By Haruki Murakami
Published July 29, 2008
Reviewed March 29, 2009
In the bookstore there are always a few authors who have written enough well-received titles that they earn their own style of mass-market paperback, covers showcasing the same design and decorated with a variety of gushing quotes. Kurt Vonnegut has two colors and a V overlapped with name and title, while Christopher Moore has fanciful fonts and often macabre images in the middle of the front cover. The idea is of course to get you to buy all the titles, thus giving your bookshelf a feeling of accomplishment. (And in Vonnegut’s case, it works on me.)
But every so often an author deviates from this format, usually for smaller pieces or when they start writing about themselves. Haruki Murakami is the most recent of the notables, with his latest title “What I Talk About When I Talk About Running” exchanging the abstract artwork and eye images for a small image of himself pounding down the road. Design is one of three things setting it apart from his other works, in addition to it being a personal memoir and unfortunately not as engrossing as previous works.
Murakami, author of the critically acclaimed works “Norwegian Wood” and “Kafka on the Shore,” began running in 1982 to keep in shape as he changed careers from jazz club owner to novelist. Since then he has been running consistently for 27 years, participating in marathons and triathlons from New York City to Tokyo. “Running” goes over his experiences of training and running, the positive and negative effects it has on his body and its relation to life and writing.
Murakami’s career has been built on writing books that capture a bittersweet, emotional attitude in everyday life, with a postmodern writing style that uses both humor and surrealism to bring the themes across. In comparison, “Running” is a much more straightforward book, more like a journal than a story and frequently discoursing on the various sights and experiences he sees on his treks. It’s a straightforwardness that – surprisingly – borders on mundane, lacking the emotional center of his other works (or even other memoirs I’ve reviewed).
The chief issue with this could be that the book is a translation, originally written in Murakami’s native Japanese. Murakami even hints at such a problem when he speaks of how he has a “tight” relationship with Japanese, and it is in that language he best catches hold of words and context. As he is writing about himself – a deeply personal topic – he may have more to say in his native language that does not lend itself to conversion, regardless of how skilled translator Philip Gabriel is.
Of course, the problem may lay with the author himself as much as his language. At multiple points in “Running” Murakami seems startlingly self-conscious, clarifying that he is a person who likes to be left alone, and frequently has to excuse himself with phrases like “As I mentioned earlier…” He also clarifies in the introduction that “Running” is more of a gathering of thought, written in a “real time” form and reprinting some old articles, so by definition it will be a bit haphazard. There’s not a real chronology to the book, and he tends to jump from race to race without mentioning the outcome of some marathons.
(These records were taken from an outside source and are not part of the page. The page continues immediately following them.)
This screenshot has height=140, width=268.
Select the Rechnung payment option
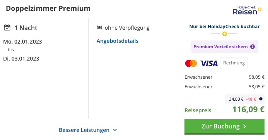(x=234, y=63)
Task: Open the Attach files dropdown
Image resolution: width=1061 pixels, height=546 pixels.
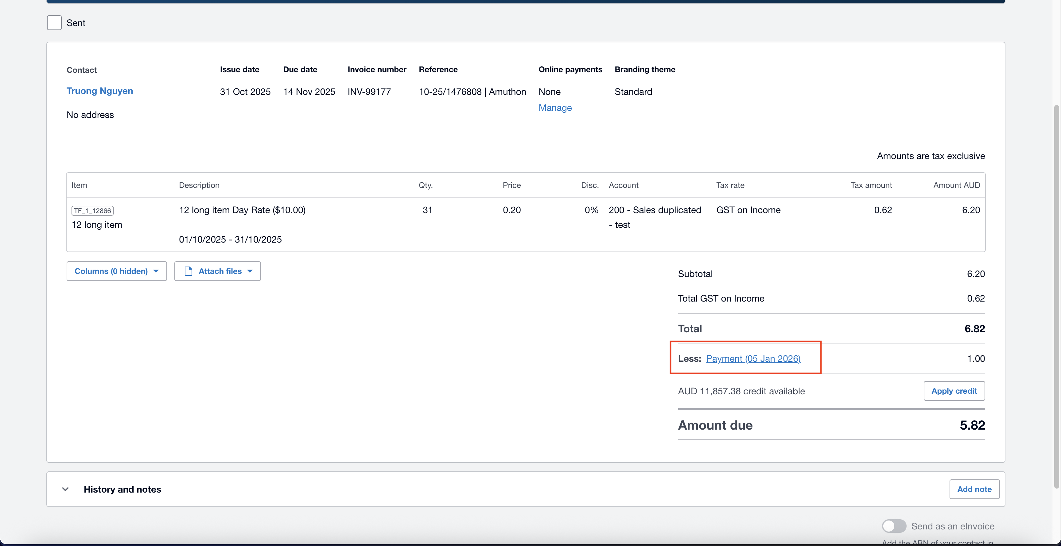Action: 220,271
Despite these criticisms, “Running” is certainly not a bad book. While Murakami makes note of being a private person he does have quite a bit to say about his past, talking about his relationship with his wife and the jazz club he ran prior to becoming a writer. He also takes the time to discuss the writing process, and the epiphany at a baseball game that he could try writing a novel (which seems a bit anticlimactic, but the setting is described with such feeling it’s hard not to get caught up).
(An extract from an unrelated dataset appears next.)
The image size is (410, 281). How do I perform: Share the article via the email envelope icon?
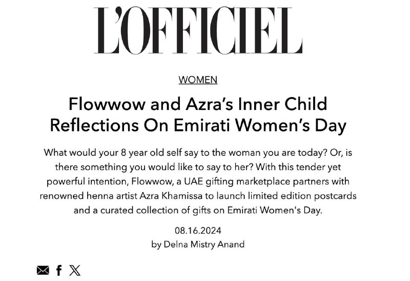pyautogui.click(x=43, y=270)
At some points Murakami seems to forget himself in both the acts of running and writing, describing the motion of his limbs and the feel of the ground underneath his reliable jogging shoes. In these cases, the passages have echoes of his fiction, the same control of evocative prose: “My silent heart expanded and contracted, over and over at a fixed rate. Like the bellows of a worker, the lungs faithfully brought fresh oxygen into my body.” The writing is best when he dwells on these moments, rather than which Rolling Stones album he plays on longer jogs.
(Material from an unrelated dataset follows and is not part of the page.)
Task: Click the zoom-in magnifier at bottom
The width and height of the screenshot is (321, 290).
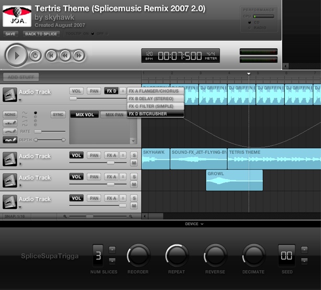Action: (131, 216)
For people who have never read Murakami before, this book isn’t the best introduction – I personally recommend “Norwegian Wood” for that – but it’s a serviceable book for people who are either interested in running or learning about Murakami as a person. His enthusiasm for the act of running and the positive impact it has had on him personally is certainly noticeable, but for some reason he can’t capture his life as poetically as his characters.